Hello,
My initial thought was that this would be straightforward, and something like this one line of awk
would work:
$ cat test.txt
1234 84 test1 file:about user_detials(bankUser) :jpeg 10 40 xys
1356 2 branches dir:list of files(dirlisting:1) :directory 20 80 abc
$ awk '{ gsub("\\(", " ") ; gsub("\\)", " ") ; print $1,$2,$3,$6,$8,$9,$10}' test.txt
1234 84 test1 bankUser 10 40 xys
1356 2 branches files :directory 20 80
$
So the idea is that we use awk
, first replacing the brackets with spaces, and then just do a straightforward print of the fields we need.
But as you'll have seen, the output we get doesn't quite match what you want. It turns out that the reason for this is that the number of fields is inconsistent, and changes from one line of your test data to the other.
To be specific, the first line has nine fields, whereas the second line has ten:
$ head -1 test.txt | awk '{print NF}'
9
$ tail -1 test.txt | awk '{print NF}'
10
Now others with greater familiarity with awk
than myself may well be able to still come up with an elegant one-line way to deal with this, but personally I would think that you have to make sure that the only spaces in your data are used strictly as field separators, or alternatively that any fields using spaces are at least quoted.

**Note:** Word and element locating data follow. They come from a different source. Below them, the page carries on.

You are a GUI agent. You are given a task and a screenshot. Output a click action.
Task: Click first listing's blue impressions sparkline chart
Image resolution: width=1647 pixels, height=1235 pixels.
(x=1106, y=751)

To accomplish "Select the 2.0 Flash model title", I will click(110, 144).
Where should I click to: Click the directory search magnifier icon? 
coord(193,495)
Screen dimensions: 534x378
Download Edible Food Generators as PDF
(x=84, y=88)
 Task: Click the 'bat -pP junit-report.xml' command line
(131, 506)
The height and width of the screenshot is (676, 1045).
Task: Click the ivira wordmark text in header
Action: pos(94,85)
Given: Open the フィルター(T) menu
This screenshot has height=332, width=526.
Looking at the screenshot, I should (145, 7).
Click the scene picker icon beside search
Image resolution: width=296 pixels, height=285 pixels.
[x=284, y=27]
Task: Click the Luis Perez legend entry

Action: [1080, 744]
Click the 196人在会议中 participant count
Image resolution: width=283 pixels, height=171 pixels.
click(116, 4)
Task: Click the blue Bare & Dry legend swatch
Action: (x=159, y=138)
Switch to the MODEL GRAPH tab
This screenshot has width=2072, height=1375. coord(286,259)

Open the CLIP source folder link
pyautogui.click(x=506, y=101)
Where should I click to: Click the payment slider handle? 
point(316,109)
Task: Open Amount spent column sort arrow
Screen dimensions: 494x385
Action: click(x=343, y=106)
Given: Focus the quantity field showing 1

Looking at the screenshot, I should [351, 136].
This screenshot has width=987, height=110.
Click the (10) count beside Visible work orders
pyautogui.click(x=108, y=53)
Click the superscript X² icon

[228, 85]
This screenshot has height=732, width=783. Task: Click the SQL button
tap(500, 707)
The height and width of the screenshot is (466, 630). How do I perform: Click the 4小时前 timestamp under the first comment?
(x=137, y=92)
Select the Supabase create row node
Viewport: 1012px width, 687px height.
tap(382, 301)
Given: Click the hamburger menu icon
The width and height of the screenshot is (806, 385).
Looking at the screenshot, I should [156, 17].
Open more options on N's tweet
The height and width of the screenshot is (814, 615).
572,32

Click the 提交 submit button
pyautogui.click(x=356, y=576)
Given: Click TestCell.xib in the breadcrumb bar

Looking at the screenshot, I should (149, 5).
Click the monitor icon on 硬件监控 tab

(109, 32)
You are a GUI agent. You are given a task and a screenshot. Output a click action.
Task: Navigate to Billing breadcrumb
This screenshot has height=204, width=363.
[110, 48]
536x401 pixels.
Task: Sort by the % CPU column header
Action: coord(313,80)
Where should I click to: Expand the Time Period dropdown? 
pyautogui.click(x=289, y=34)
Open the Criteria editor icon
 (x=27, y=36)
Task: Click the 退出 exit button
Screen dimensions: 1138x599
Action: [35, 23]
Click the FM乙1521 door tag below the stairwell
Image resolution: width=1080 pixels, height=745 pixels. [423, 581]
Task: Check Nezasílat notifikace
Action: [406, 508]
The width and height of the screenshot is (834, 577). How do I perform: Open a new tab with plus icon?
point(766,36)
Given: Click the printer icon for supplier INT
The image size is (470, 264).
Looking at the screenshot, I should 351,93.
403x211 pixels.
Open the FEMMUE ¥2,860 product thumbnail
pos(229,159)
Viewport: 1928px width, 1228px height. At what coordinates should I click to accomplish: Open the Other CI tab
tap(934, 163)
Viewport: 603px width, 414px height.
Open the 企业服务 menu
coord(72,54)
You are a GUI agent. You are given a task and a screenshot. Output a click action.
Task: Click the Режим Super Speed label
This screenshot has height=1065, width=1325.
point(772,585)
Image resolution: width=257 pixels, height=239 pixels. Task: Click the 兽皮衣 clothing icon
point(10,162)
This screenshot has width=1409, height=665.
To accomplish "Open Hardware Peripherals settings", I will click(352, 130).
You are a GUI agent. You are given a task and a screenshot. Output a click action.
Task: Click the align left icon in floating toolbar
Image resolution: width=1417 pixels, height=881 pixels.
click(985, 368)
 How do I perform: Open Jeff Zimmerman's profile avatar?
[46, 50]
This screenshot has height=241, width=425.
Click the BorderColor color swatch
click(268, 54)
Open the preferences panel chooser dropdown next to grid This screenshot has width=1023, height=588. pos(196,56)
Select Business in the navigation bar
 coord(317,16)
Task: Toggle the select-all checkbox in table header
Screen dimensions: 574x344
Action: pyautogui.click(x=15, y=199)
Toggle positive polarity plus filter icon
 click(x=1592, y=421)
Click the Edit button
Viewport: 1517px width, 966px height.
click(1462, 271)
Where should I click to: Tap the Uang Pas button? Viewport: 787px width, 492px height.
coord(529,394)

The following script would seem to do what you need:
$ cat script.sh
#!/bin/bash
file=test.txt
while read -r line
do
type1=`echo "$line" | awk -F\( '{print $2}' | awk -F\) '{print $1}'`
num1=`echo "$line" | awk -F\) '{print $2}' | awk '{print $2}'`
num2=`echo "$line" | awk -F\) '{print $2}' | awk '{print $3}'`
text1=`echo "$line" | awk -F\) '{print $2}' | awk '{print $4}'`
echo $line | awk -v type1=$type1 -v num1=$num1 -v num2=$num2 -v text1=$text1 '{print $1,$2,$3,type1,num1,num2,text1}'
done < "$file"
$ ./script.sh
1234 84 test1 bankUser 10 40 xys
1356 2 branches dirlisting:1 20 80 abc
$
So we use what field separators we can always count on (the brackets, or so I'm hoping !) to strip out the fields we need one at a time, then we build up our awk
line at the end.
Hope this helps. If not, then if you can let me know in what respects it fails we can take things from there. The main thing in general with this type of problem is to make your input as consistently- and reliably-formatted as you possibly can, always.